Desde 1999, quando uma lei federal regulamentou os planos de saúde no Brasil, as longas internações passaram a ser garantidas aos segurados. Em seu artigo 12, o texto diz que em cobertura de internações hospitalares em centro de terapia intensiva, ou similar, é “vedada a limitação de prazo, valor máximo e quantidade, a critério do médico”.

Segundo a ANS (Agência Nacional de Saúde), com essa regra ficou claro que não há limite para a internação hospitalar, mesmo em casos de UTI. “Quem determina o tempo de internação do paciente é o médico responsável, e não a operadora de plano de saúde”, disse a ANS.  “O paciente deve permanecer internado durante o tempo em que o médico achar necessário, mesmo que o tratamento seja contínuo e ininterrupto ao longo dos anos.”

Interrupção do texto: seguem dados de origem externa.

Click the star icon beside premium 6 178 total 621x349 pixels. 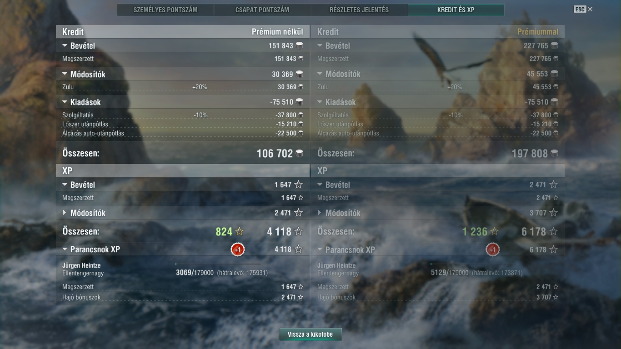[553, 232]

Segundo a ANS, é importante frisar ainda que, se o médico indicar a internação domiciliar em substituição à hospitalar, as operadoras são obrigadas a arcar com a cobertura. “Em todos os casos, a garantia de atendimento é certa aos beneficiários que possuam planos de saúde contratados a partir de 1999.”

Já o advogado José Cláudio Ribeiro Oliveira, presidente da Comissão de Planos de Saúde da OAB–SP, disse que, mesmo em contratos assinados antes da lei, a Justiça tem dado ganho de causa aos usuários dos planos.

“Antes da lei alguns contratos estabeleciam prazo máximo de internação, que variavam de 60 a 90 dias”, disse. “Mas o Judiciário tem sido unânime em considerar essas cláusulas contratuais abusivas e dar ganho de causa aos usuários dos planos de saúde.”

O DIÁRIO procurou o Hospital Samaritano, onde está internada há 17 anos Alice de Maria, mas ele não se manifestou.